Sam Lane (portrayed by Dylan Walsh; seasons 1-present) is Lois Lane's father, Jonathan and Jordan's grandfather, and an Army general who is determined to keep America and the world safe from all threats. Following the fight against Tal-Rho, Sam tells John Henry Irons that he is planning on retiring from active duty.

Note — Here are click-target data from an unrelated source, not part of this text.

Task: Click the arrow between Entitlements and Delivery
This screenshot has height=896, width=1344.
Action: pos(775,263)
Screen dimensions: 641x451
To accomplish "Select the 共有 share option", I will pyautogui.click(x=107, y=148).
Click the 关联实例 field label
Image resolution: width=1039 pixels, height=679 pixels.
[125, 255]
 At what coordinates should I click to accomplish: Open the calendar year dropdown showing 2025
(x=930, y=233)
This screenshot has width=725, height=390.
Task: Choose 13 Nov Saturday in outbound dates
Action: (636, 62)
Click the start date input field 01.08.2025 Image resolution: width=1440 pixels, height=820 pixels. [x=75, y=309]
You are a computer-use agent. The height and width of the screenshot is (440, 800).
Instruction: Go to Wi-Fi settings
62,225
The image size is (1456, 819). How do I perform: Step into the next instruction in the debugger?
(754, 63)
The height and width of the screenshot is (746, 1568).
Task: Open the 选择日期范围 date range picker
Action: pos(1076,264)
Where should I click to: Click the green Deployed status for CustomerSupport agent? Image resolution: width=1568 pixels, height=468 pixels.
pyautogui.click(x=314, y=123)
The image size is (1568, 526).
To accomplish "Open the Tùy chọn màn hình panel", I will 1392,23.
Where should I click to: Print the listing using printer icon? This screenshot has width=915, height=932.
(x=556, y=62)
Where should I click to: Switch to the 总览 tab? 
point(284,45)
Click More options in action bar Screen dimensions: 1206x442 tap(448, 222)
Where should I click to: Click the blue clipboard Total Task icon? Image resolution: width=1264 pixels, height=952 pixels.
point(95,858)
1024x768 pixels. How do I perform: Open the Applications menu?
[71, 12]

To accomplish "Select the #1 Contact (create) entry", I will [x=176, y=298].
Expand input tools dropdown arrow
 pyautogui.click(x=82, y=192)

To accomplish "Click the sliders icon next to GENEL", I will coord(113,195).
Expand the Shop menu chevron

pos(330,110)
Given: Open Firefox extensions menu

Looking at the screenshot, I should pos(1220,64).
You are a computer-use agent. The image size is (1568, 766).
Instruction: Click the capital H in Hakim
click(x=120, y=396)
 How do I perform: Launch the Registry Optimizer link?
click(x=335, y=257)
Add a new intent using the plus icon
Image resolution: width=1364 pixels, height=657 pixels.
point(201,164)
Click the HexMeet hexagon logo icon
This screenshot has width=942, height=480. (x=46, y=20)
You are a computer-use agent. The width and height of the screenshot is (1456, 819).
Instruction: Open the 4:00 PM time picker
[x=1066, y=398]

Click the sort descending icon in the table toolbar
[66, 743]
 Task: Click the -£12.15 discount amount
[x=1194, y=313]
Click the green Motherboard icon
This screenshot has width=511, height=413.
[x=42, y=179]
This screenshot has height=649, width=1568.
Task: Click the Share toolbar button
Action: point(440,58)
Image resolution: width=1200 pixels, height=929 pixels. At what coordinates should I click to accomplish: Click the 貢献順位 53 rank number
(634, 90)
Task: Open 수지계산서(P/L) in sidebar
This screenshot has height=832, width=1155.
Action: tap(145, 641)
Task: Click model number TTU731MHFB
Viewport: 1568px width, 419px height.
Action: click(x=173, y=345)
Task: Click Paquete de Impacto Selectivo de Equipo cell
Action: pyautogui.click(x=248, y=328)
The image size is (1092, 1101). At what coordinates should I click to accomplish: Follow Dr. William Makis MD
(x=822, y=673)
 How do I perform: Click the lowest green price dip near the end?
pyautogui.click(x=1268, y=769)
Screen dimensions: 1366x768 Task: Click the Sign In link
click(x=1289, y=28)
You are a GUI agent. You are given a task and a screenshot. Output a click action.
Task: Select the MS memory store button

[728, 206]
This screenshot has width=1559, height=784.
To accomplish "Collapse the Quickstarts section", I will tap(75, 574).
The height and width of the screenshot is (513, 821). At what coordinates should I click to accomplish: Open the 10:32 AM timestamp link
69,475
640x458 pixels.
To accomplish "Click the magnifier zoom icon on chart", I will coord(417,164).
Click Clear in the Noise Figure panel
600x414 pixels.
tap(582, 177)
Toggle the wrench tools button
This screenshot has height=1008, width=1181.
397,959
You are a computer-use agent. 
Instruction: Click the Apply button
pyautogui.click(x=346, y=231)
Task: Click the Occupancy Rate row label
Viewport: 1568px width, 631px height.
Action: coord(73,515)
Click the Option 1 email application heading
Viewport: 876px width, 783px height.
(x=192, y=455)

In season two, Sam Lane is called to the Kent farm by Lois when Superman starts suffering from visions caused by an "invasive cosmological event". While advising Superman to settle his difference with Mitch Anderson, Sam uses his connections to help get John access to the Shuster Mine and was hesitant to help Lois get through to Lucy. He does come through for her. Sam later scrambles the security footage in the Oyelowo family store after Jordan secretly uses his freezing breath to stop some possible shoplifters. He does agree to train Jordan in secret. Sam later found out that Mitch Anderson has arrested Superman for treason. After Anderson stole Project 7334 weapons and X-Krptonite as well as killing Bizarro, Sam informs Lois and Clark that he has talked General Hardcastle into letting him lead the manhunt for Anderson as it turned out that Sam had recommended him as his successor. After Ally was apprehended, Sam was visited by Lucy who secretly spiked his drink so that she can claim his DOD access card and have Ally travel to meet her counterpart. Lois later learns that Sam was training Jordan at the time an investigation at a burnt-down warehouse containing X-Kryptonite was conducted. After Jonathan comes clean about Candice being associated with the X-Kryptonite distribution and her father being broke, Sam agreed with Jonathan to keep her anonymouse. At the location of an X-Kryptonite distribution area, Sam and Lois were captured by a criminal powered by X-Kryptonite causing Lois to allow Jordan to fight them. When Sam and Lois find Lucy with the remaining followers of Ally Allston, he had to briefly handcuff himself to Lucy in order to get Lucy to hear them out. Upon Allston's arrival, she badly weakened Sam in order to draw Superman to her. After Allston got away, Lucy stayed by Sam's side at the DOD's infirmary where he forgave her. After recovering and having a brief trip to Bizarro World, Sam was able to help Lucy relocate to Metropolis following Ally's defeat.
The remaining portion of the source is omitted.